*What is being asked:* Everything from the line holding "Home (76, 240)" through the last line below is needed; please reproduce those lines exactly, adding nothing.

*Data supplied:*
---

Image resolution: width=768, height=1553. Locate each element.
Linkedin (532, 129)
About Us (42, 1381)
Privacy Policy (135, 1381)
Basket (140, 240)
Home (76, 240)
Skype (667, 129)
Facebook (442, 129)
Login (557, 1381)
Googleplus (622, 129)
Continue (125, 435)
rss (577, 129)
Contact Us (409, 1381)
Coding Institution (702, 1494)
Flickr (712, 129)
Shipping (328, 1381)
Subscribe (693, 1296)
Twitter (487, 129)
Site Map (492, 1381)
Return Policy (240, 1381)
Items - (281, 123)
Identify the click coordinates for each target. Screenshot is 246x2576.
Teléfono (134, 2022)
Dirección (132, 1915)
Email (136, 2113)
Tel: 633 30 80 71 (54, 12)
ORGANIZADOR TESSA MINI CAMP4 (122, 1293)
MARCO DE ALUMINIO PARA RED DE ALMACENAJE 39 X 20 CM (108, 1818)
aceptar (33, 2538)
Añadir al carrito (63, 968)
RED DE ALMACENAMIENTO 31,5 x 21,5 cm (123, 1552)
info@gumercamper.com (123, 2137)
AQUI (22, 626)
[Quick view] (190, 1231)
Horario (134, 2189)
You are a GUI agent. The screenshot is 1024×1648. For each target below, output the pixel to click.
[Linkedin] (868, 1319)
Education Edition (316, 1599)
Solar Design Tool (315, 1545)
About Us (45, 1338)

---

*Response for this exercise:*
Home (76, 240)
Skype (667, 129)
Facebook (442, 129)
Login (557, 1381)
Googleplus (622, 129)
Continue (125, 435)
rss (577, 129)
Contact Us (409, 1381)
Coding Institution (702, 1494)
Flickr (712, 129)
Shipping (328, 1381)
Subscribe (693, 1296)
Twitter (487, 129)
Site Map (492, 1381)
Return Policy (240, 1381)
Items - (281, 123)
Identify the click coordinates for each target. Screenshot is 246x2576.
Teléfono (134, 2022)
Dirección (132, 1915)
Email (136, 2113)
Tel: 633 30 80 71 (54, 12)
ORGANIZADOR TESSA MINI CAMP4 (122, 1293)
MARCO DE ALUMINIO PARA RED DE ALMACENAJE 39 X 20 CM (108, 1818)
aceptar (33, 2538)
Añadir al carrito (63, 968)
RED DE ALMACENAMIENTO 31,5 x 21,5 cm (123, 1552)
info@gumercamper.com (123, 2137)
AQUI (22, 626)
[Quick view] (190, 1231)
Horario (134, 2189)
You are a GUI agent. The screenshot is 1024×1648. For each target below, output the pixel to click.
[Linkedin] (868, 1319)
Education Edition (316, 1599)
Solar Design Tool (315, 1545)
About Us (45, 1338)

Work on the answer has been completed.